Да, бедную обер-гофмейстерину стоило пожалеть! Подруга вдовствующей императрицы имела привычку вечно воспитывать царевичей. Однажды на террасе, выходившей в сад, она так заспорила с великим князем Николаем Павловичем, что тот подхватил старушку на руки, отнес к будке часового и посадил за караул. Мол, я вас арестую, еще одно слово возражений, и вы сядете в крепость…
Теперь воспоминание об этой сцене ужасало, а тогда у всех слезы наворачивались от хохота. Старая княгиня Александра Николаевна совершенно не знала, как себя вести в связи с неудобным положением младшего отпрыска. „Милый Сережа, откровенно признайся во всем государю и чистым раскаянием возврати мне, твоей несчастной матери, сына“, — писала она.
Но Бюхна, кажется, взял себе за правило изображать слабоумного. Он никак не мог выбрать линию — держался то высокомерно, то приниженно, то представал мучеником идеи, то случайно отбившимся от стада агнцем, унесенным в волчье логово, но почему-то не съеденным.
На первом же допросе 16 января Серж обрушил на слушателей каскад имен заговорщиков из Тульчина, помянул Кавказский корпус и „братьев“ в Польше. 21 фамилия. Десять оказались непричастны. В мемуарах князь привел слова А.И. Чернышева: „Стыдитесь, князь, прапорщики больше вашего показывают“. Зачем врать?
Волконскому показывали письма родных. Стыдили. Но он сам боялся только одного: чтобы у него не „вырвали из рук Машеньку“ — жену. И писал ей трогательные письма: „Прежде чем я опущусь в могилу, дай взглянуть на тебя еще хоть один раз, дай излить в твое сердце чувства души моей“.
Семья генерала Н.А. Раевского вовсе не жаждала, чтобы „Машенька“ опускалась вместе с Бюхной в могилу. Пороги Следственного комитета обивал и старый вояка, и его старший сын Александр, пока вместе с братом сам не оказался в крепости. Впрочем, без последствий. Но осадок остался. Молодые Раевские многое знали, и их скорее простили из уважения к заслугам отца, чем уверились в полной невиновности. С этими господами водил дружбу Пушкин. И писал восторженные стихи черноглазой Машеньке. Впрочем, кому из дам он не писал стихов…
„ВОДЫ ФЛЕГЕТОНА“В ссылке Пушкина, как сейчас вспоминал Бенкендорф, имелась еще одна невнятная история, о которой царская семья не говорила.
Навещая Лицей, бывший выпускник отправился гулять по коридорам, соединявшим учебные помещения с дворцом.

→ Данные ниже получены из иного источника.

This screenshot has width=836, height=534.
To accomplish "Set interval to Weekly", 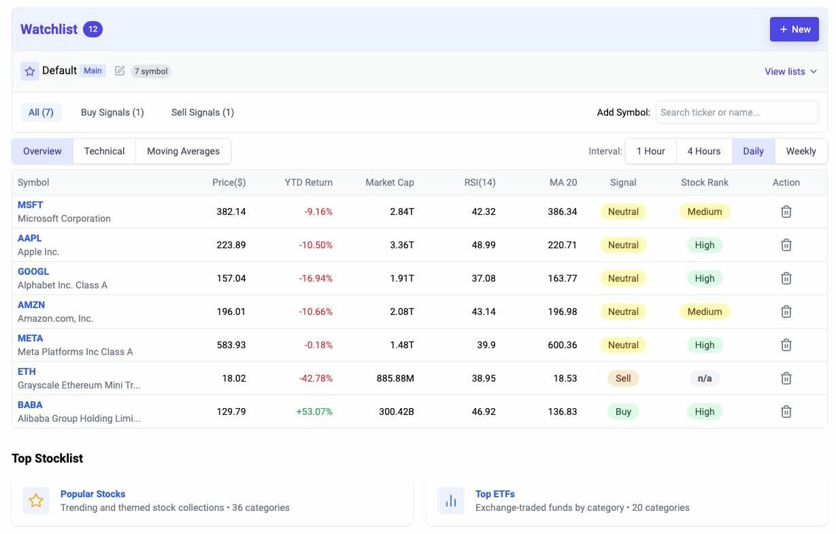I will click(x=801, y=151).
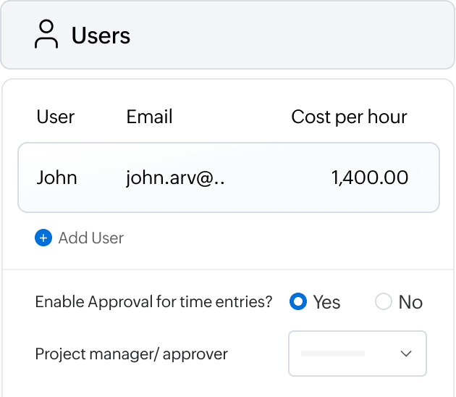Click the Project manager/ approver label
456x397 pixels.
point(131,354)
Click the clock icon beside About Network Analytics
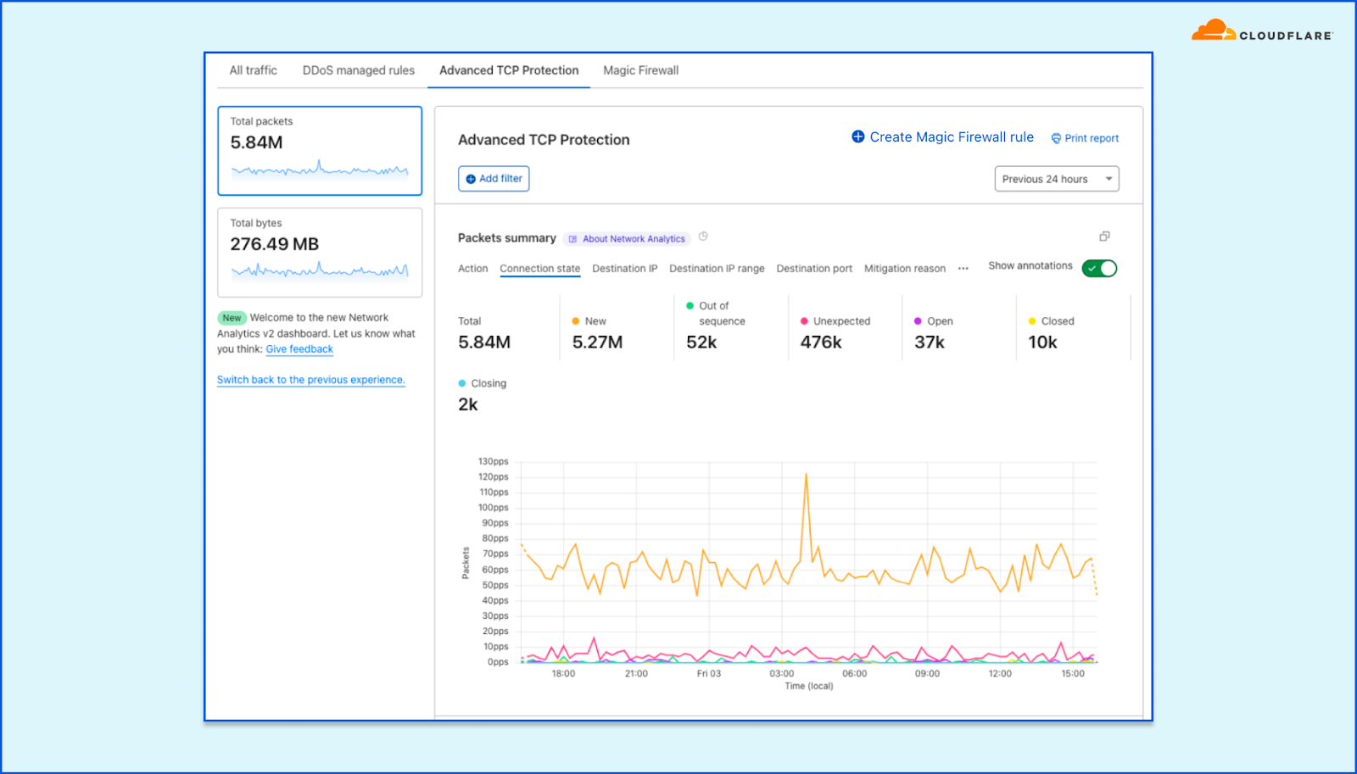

Там, в темном переходе, куда отворялись двери с половины фрейлин, он вдруг заслышал шелест платья и, вообразив, будто это горничная княгини Волконской Наталья, кинулся ее целовать.
Каков же был конфуз, когда вместо ответного чмоканья поэт получил звонкую пощечину и обнаружил в своих объятиях саму княгиню. А ведь там могла оказаться и ее величество Елизавета Алексеевна…
Государь Александр I и его супруга к этому времени давно не составляли единого целого, жили отдельно и даже выходили на прогулки в разные часы, чтобы не стеснять друг друга. Однако покушения на свою жену — пусть и воображаемого — император простить не мог. Он знал толк в куртуазных сценах и мигом угадал за попыткой сорвать поцелуй с уст фрейлины страстное признание госпоже.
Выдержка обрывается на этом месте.